- **Dataset entries**:
====================

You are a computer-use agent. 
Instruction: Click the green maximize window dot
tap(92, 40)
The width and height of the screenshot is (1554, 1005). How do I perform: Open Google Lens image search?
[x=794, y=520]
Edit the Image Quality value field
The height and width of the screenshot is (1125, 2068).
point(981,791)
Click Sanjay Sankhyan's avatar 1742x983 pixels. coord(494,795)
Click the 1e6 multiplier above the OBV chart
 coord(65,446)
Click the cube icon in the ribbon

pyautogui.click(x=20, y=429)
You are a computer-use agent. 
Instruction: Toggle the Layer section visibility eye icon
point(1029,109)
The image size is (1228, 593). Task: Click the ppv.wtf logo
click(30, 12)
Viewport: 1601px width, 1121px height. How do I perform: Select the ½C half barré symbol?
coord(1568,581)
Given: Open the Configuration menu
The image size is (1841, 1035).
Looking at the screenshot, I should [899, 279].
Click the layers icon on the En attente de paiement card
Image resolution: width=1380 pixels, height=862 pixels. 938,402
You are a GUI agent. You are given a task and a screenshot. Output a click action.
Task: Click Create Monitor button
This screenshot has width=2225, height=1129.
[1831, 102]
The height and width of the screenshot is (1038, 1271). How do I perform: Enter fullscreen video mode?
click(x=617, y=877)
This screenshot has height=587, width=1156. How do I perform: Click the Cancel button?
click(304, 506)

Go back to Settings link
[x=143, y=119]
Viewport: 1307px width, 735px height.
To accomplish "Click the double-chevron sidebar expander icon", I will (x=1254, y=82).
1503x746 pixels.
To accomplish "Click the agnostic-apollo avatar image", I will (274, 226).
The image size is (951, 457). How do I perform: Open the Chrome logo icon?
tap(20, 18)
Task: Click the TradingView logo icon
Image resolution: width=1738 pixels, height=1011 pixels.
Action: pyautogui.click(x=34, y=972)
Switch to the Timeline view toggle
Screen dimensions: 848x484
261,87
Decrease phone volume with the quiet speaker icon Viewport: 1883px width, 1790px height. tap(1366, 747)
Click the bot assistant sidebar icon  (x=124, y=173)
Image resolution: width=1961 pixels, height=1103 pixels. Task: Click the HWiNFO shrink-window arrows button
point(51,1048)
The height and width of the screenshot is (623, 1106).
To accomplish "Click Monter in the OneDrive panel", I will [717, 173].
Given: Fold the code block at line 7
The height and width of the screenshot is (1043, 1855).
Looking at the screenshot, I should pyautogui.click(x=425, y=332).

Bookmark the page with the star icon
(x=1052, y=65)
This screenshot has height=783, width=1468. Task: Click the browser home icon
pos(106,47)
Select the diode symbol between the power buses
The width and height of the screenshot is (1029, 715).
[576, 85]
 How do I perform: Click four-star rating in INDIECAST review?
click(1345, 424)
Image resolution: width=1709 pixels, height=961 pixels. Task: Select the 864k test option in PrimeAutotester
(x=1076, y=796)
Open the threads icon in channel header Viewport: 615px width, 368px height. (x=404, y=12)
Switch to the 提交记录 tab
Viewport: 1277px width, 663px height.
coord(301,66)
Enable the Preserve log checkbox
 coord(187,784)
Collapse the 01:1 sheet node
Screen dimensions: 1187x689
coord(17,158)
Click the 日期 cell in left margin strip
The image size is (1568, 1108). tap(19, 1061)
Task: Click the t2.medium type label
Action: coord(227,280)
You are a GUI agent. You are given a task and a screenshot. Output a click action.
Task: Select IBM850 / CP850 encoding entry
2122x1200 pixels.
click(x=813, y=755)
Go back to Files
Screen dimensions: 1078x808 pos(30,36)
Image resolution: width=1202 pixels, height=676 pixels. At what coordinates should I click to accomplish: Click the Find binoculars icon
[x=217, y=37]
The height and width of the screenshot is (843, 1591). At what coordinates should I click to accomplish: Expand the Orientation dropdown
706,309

====================

- **Work task**:
An exact copy of every record above is required.

- **Task answer**:
You are a computer-use agent. 
Instruction: Click the green maximize window dot
tap(92, 40)
The width and height of the screenshot is (1554, 1005). How do I perform: Open Google Lens image search?
[x=794, y=520]
Edit the Image Quality value field
The height and width of the screenshot is (1125, 2068).
point(981,791)
Click Sanjay Sankhyan's avatar 1742x983 pixels. coord(494,795)
Click the 1e6 multiplier above the OBV chart
 coord(65,446)
Click the cube icon in the ribbon

pyautogui.click(x=20, y=429)
You are a computer-use agent. 
Instruction: Toggle the Layer section visibility eye icon
point(1029,109)
The image size is (1228, 593). Task: Click the ppv.wtf logo
click(30, 12)
Viewport: 1601px width, 1121px height. How do I perform: Select the ½C half barré symbol?
coord(1568,581)
Given: Open the Configuration menu
The image size is (1841, 1035).
Looking at the screenshot, I should [899, 279].
Click the layers icon on the En attente de paiement card
Image resolution: width=1380 pixels, height=862 pixels. 938,402
You are a GUI agent. You are given a task and a screenshot. Output a click action.
Task: Click Create Monitor button
This screenshot has width=2225, height=1129.
[1831, 102]
The height and width of the screenshot is (1038, 1271). How do I perform: Enter fullscreen video mode?
click(x=617, y=877)
This screenshot has height=587, width=1156. How do I perform: Click the Cancel button?
click(304, 506)

Go back to Settings link
[x=143, y=119]
Viewport: 1307px width, 735px height.
To accomplish "Click the double-chevron sidebar expander icon", I will (x=1254, y=82).
1503x746 pixels.
To accomplish "Click the agnostic-apollo avatar image", I will (274, 226).
The image size is (951, 457). How do I perform: Open the Chrome logo icon?
tap(20, 18)
Task: Click the TradingView logo icon
Image resolution: width=1738 pixels, height=1011 pixels.
Action: pyautogui.click(x=34, y=972)
Switch to the Timeline view toggle
Screen dimensions: 848x484
261,87
Decrease phone volume with the quiet speaker icon Viewport: 1883px width, 1790px height. tap(1366, 747)
Click the bot assistant sidebar icon  (x=124, y=173)
Image resolution: width=1961 pixels, height=1103 pixels. Task: Click the HWiNFO shrink-window arrows button
point(51,1048)
The height and width of the screenshot is (623, 1106).
To accomplish "Click Monter in the OneDrive panel", I will [717, 173].
Given: Fold the code block at line 7
The height and width of the screenshot is (1043, 1855).
Looking at the screenshot, I should pyautogui.click(x=425, y=332).

Bookmark the page with the star icon
(x=1052, y=65)
This screenshot has height=783, width=1468. Task: Click the browser home icon
pos(106,47)
Select the diode symbol between the power buses
The width and height of the screenshot is (1029, 715).
[576, 85]
 How do I perform: Click four-star rating in INDIECAST review?
click(1345, 424)
Image resolution: width=1709 pixels, height=961 pixels. Task: Select the 864k test option in PrimeAutotester
(x=1076, y=796)
Open the threads icon in channel header Viewport: 615px width, 368px height. (x=404, y=12)
Switch to the 提交记录 tab
Viewport: 1277px width, 663px height.
coord(301,66)
Enable the Preserve log checkbox
 coord(187,784)
Collapse the 01:1 sheet node
Screen dimensions: 1187x689
coord(17,158)
Click the 日期 cell in left margin strip
The image size is (1568, 1108). tap(19, 1061)
Task: Click the t2.medium type label
Action: coord(227,280)
You are a GUI agent. You are given a task and a screenshot. Output a click action.
Task: Select IBM850 / CP850 encoding entry
2122x1200 pixels.
click(x=813, y=755)
Go back to Files
Screen dimensions: 1078x808 pos(30,36)
Image resolution: width=1202 pixels, height=676 pixels. At what coordinates should I click to accomplish: Click the Find binoculars icon
[x=217, y=37]
The height and width of the screenshot is (843, 1591). At what coordinates should I click to accomplish: Expand the Orientation dropdown
706,309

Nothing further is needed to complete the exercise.